A sinistra del Pd c’è chi invoca l’Unione. Teme possano ricomporre le fratture o ritiene che quella stagione è finita? «Mi scusi, posso essere sincero? Sono questioni che non mi riguardano e non mi interessano. Credo che non interessino neppure gli italiani. Il paese è in una situazione drammatica, la disoccupazione è altissima, 15 milioni di italiani vivono sotto la soglia di povertà, il dramma degli sbarchi sta assumendo proporzioni bibliche, e io dovrei occuparmi dei rapporti fra Orlando e Bersani, fra Pisapia e D’Alema? La sinistra fra i suoi antichi difetti ha quello di ritenersi il centro del mondo, di pensare che le sue nevrosi e le sue divisioni siano decisive per il paese. Io non ci ho mai creduto. Io sto lavorando a un grande progetto, che non esisto a definire rivoluzionario – una rivoluzione liberale, ovviamente - per far uscire l’Italia dalla crisi. In momenti difficili occorrono mezzi straordinari. Sto pensando a rivoluzionare il sistema fiscale, con l’introduzione della flat-tax e dell’area esente sotto i 12.000 euro, a un diverso regime per le partite IVA, al reddito di dignità per chi non ce la fa, ad una radicale riforma del welfare, a una riforma della giustizia e della burocrazia che renda l’Italia vivibile per gli italiani e attrattiva per gli investimenti. Questo credo sia davvero importante per ognuno di noi e per tutti i cittadini».

E i 5Stelle? Visti i risultati delle comunali, pensa che la loro corsa si sia arrestata? Non teme che i voti degli ex grillini tornati al centrodestra potrebbero sfuggirvi un’altra volta?
«Non penso affatto che i 5Stelle abbiano arrestato la loro corsa.

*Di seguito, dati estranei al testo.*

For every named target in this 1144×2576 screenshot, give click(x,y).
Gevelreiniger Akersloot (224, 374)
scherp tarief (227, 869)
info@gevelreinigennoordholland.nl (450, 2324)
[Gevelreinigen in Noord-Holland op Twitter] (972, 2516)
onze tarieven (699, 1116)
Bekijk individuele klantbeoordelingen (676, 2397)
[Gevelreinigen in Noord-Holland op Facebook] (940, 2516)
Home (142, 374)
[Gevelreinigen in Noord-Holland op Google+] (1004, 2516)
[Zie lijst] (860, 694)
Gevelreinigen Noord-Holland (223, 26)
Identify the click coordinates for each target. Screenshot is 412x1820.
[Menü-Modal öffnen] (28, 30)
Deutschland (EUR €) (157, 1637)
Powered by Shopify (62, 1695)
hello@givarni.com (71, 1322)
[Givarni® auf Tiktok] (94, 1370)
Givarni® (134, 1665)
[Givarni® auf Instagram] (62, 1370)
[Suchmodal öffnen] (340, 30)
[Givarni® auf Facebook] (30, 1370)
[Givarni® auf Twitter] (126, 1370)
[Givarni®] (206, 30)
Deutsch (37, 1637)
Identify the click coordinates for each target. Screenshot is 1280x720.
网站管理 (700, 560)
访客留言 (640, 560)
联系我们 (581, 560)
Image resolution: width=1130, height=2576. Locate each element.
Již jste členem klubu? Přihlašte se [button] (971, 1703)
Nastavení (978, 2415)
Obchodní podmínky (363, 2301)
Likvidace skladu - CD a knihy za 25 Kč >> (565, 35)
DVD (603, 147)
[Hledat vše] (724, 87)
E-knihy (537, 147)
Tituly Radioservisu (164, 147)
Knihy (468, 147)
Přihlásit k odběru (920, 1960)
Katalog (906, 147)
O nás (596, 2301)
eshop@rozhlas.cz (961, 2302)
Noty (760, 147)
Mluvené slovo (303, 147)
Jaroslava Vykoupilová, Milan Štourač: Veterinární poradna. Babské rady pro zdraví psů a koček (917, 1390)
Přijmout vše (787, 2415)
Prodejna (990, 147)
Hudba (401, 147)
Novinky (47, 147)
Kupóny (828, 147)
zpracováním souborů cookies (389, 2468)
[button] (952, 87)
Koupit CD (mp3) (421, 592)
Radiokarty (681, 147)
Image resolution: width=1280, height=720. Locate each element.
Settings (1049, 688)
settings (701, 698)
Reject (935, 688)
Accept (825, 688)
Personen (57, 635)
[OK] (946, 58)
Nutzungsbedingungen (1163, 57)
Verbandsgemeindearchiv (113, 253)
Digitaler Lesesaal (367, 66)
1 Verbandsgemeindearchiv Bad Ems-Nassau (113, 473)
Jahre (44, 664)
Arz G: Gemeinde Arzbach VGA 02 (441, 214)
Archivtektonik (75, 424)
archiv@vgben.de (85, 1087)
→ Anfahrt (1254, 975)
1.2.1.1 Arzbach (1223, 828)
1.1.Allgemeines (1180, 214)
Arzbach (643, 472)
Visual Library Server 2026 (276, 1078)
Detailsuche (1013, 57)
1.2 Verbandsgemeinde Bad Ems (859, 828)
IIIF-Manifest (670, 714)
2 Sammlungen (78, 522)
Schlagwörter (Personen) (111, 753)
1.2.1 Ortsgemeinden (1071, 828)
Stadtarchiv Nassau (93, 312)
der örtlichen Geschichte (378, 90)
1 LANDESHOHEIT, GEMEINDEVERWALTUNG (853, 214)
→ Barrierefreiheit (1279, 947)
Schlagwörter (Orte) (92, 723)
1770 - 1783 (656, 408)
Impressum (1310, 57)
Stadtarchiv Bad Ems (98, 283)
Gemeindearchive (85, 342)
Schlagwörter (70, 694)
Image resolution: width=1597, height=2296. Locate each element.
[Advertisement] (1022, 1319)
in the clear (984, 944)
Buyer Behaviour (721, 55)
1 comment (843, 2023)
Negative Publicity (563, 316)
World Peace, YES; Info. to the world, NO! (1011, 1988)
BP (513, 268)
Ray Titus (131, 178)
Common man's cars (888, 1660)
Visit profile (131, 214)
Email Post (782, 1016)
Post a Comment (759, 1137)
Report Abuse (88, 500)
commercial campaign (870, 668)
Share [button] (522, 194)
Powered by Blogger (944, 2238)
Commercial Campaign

Sul piano nazionale sono forti e pericolosi come prima. Il loro successo è la certificazione del fallimento della politica. E’ paradossale che ne siano protagonisti proprio loro, che sono i veri politici di professione. Persone che sono arrivate alla politica senza aver mai fatto nulla in vita loro e che, non avendo una cultura di riferimento, possono dire o fare qualsiasi cosa risulti loro conveniente per prendere il potere. Se vincessero gli effetti sarebbero drammatici: patrimoniale, tasse sulla casa altissime, imposta di successione al 50%. Insomma, un vero e proprio disastro per l’economia. Sta a noi sconfiggerli, e c’è un solo modo: offrire ai loro elettori, per i quali ho grande rispetto, una politica seria, onesta, concreta, affidata a persone credibili, che abbiano dimostrato nella vita professionale quello che sono capaci di fare. E’ la grande sfida alla quale intendo dedicare tutte le mie energie».